Pitso Mosimane: A desire to win every match is an addiction that keeps him edgy and driven

Pitso Mosimane: A desire to win every match is an addiction that keeps him edgy and driven

In the space of the last few weeks, Pitso Mosimane has rewritten South African soccer’s record books and confirmed his place as the most successful coach the professional game in this country has seen.

First published by Daily Maverick 168

Winning the ABSA Premier League for a third successive season helped Pitso Mosimane set a new benchmark for the Premier Soccer League. It also emphasised the dominance his Mamelodi Sundowns team has enjoyed in local soccer over the last decade. 

Earlier this month, as Sundowns edged to the league title ahead of a bungling Kaizer Chiefs, he became the first coach to win five league titles, superseding the likes of Jeff Butler, Ted Dumitru, Gavin Hunt and Gordon Igesund. 

It establishes, without fear or favour, his place at the top of the pecking order. It also offers Mosimane the opportunity, these days sporting the appropriate grey beard, to take an older statesman’s role, even if he is still only a 56-year-old.
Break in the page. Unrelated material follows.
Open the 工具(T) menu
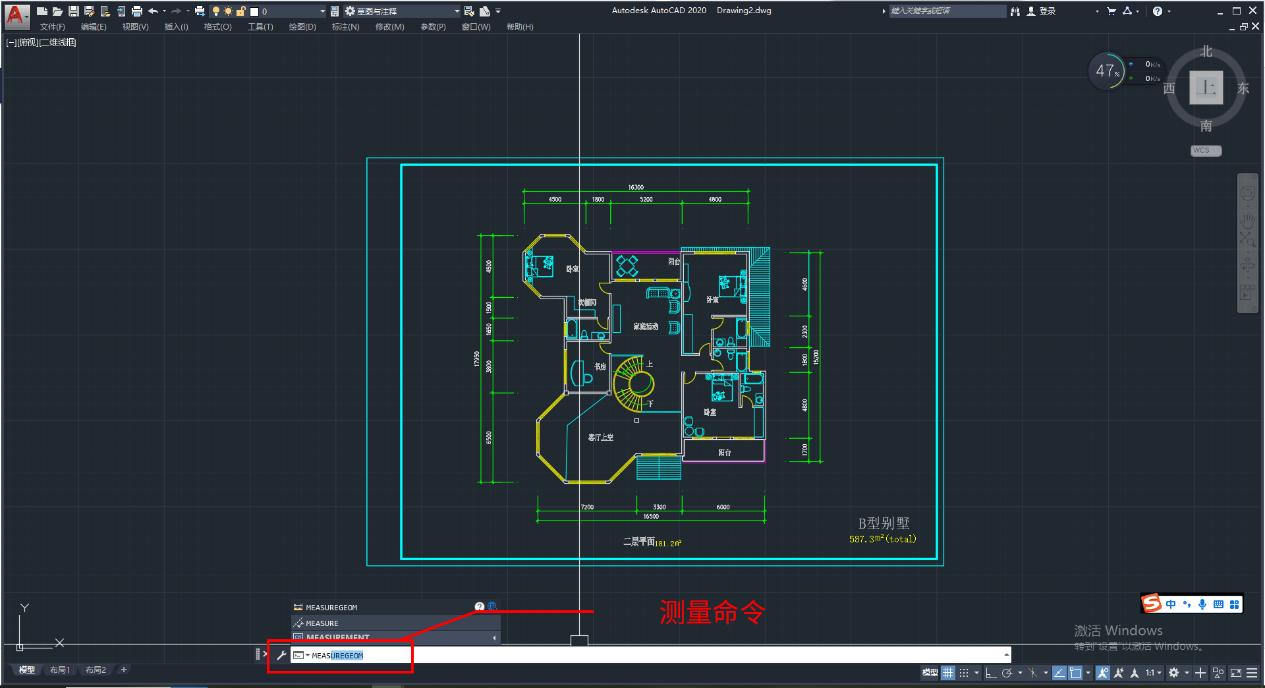Viewport: 1265px width, 688px height. click(x=259, y=26)
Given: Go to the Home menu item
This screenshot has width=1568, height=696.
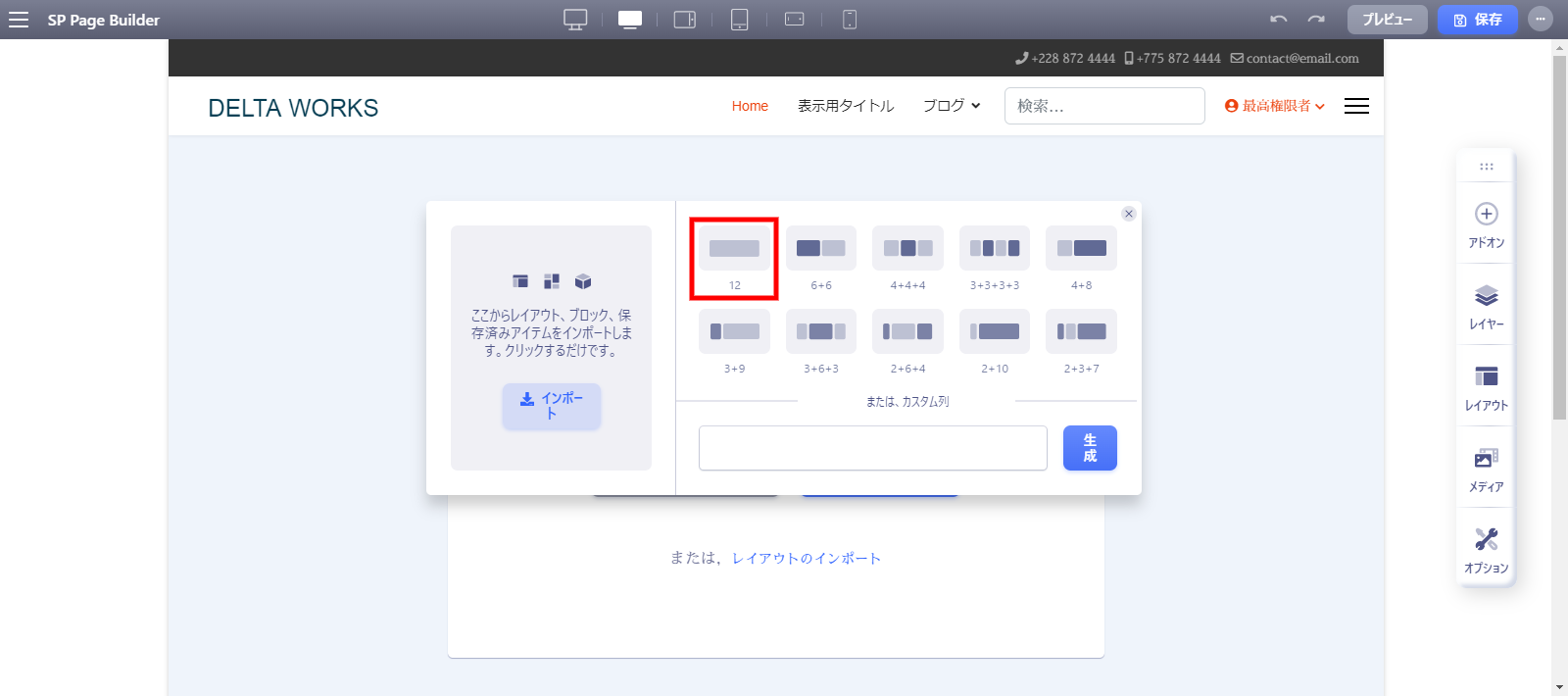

It will mean tempering his chippie character and learning to be much more magnanimous, which is certainly what someone with his track record can now afford to do. 

Mosimane gives an air of someone who still feels like he has something to prove, sensitive to questioning and criticism, quick to pass the buck and slow to admit when mistakes can be placed at his door. Of course, these are all characteristics of those driven to success and, in an age where winning at all costs is celebrated intemperately, it is difficult to be disparaging about someone so focused and committed. 

You only need to look at the begrudging admiration that Jose Mourinho still enjoys, even if his bloody-mindedness is now giving away to ordinariness. 

Mosimane likes a good comparison to figures in the world game. His public pronouncements are littered with references to Barcelona, Liverpool, Chelsea, Pep Guardiola and Jürgen Klopp, often though, superficial and out of context. 

But he is an ardent student of the game and like all South African coaches, obsessive about playing “entertaining football”. 

Unlike his contemporaries, however, he is capable of achieving this because of the boundless resources at his disposal. The deep pockets of billionaire mining magnate Patrice Motsepe mean Mosimane had his pick of the best available talent, and with a keen eye and assiduous courtship, he invariably gets the man he wants. 

Some took longer than others, some did not work out the way it was envisaged they would, but no one can compete with Sundowns in the transfer market. 

Since Mosimane was appointed at the club eight years ago, they have bought more than 50 high-priced players at the top of their game, paying hundreds of millions in transfer fees, signing on bonuses and on handsome six figure salaries. 

At first the spending was almost obscene and Sundowns was quickly accused of buying players just to keep them out of other team’s clutches, although this may have been an unfair accusation. But both Motsepe and Mosimane proved sensitive to the criticism. 

Mosimane often insisted to reporters that he needed three players in each position to ensure that he could compete on all fronts – attempting to win the league, take all the domestic knockout trophies and also challenge for success in continental club competition. But he rarely rotated his side, sabotaging his own argument and offering fuel to the conspiracy theorists. 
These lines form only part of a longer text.